**BRIEF:**
With pictures removed, output every record below exactly as written.

**Dataset entries:**
===

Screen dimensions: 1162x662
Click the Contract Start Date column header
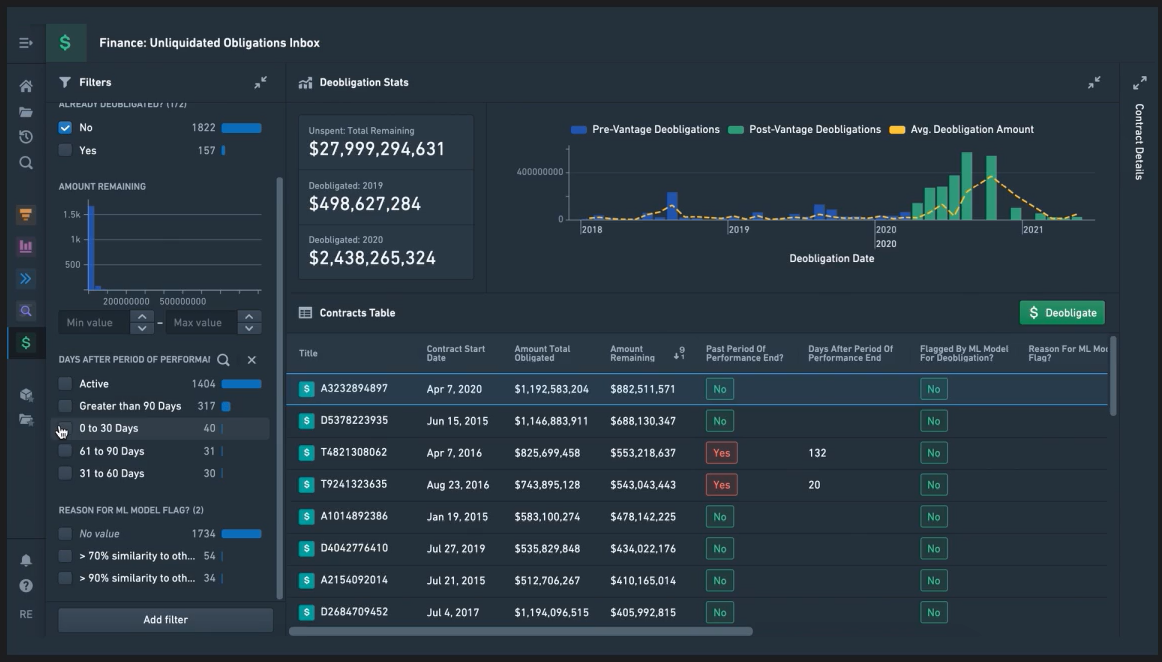(456, 354)
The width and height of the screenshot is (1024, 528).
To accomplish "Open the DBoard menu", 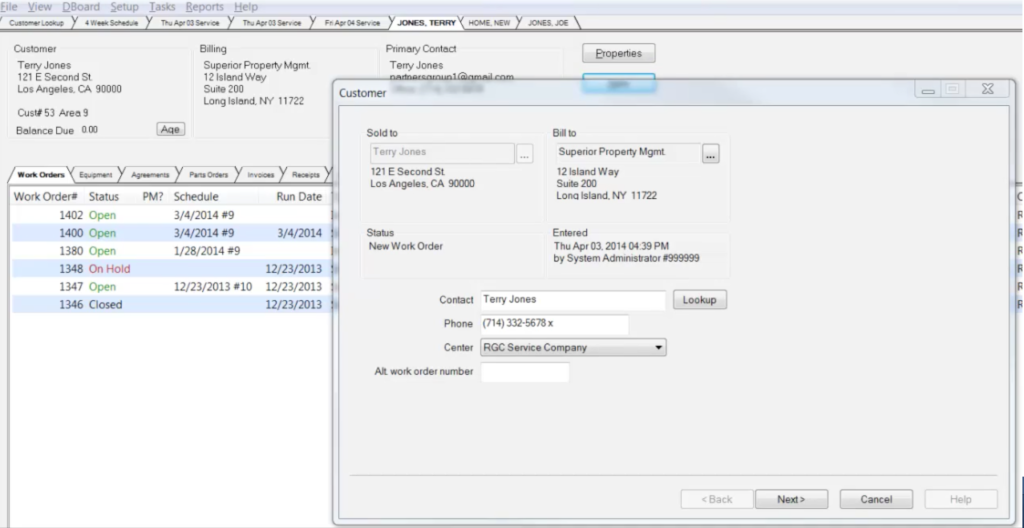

===

**SOLUTION FOR THIS EXERCISE:**
Screen dimensions: 1162x662
Click the Contract Start Date column header
(456, 354)
The width and height of the screenshot is (1024, 528).
To accomplish "Open the DBoard menu", 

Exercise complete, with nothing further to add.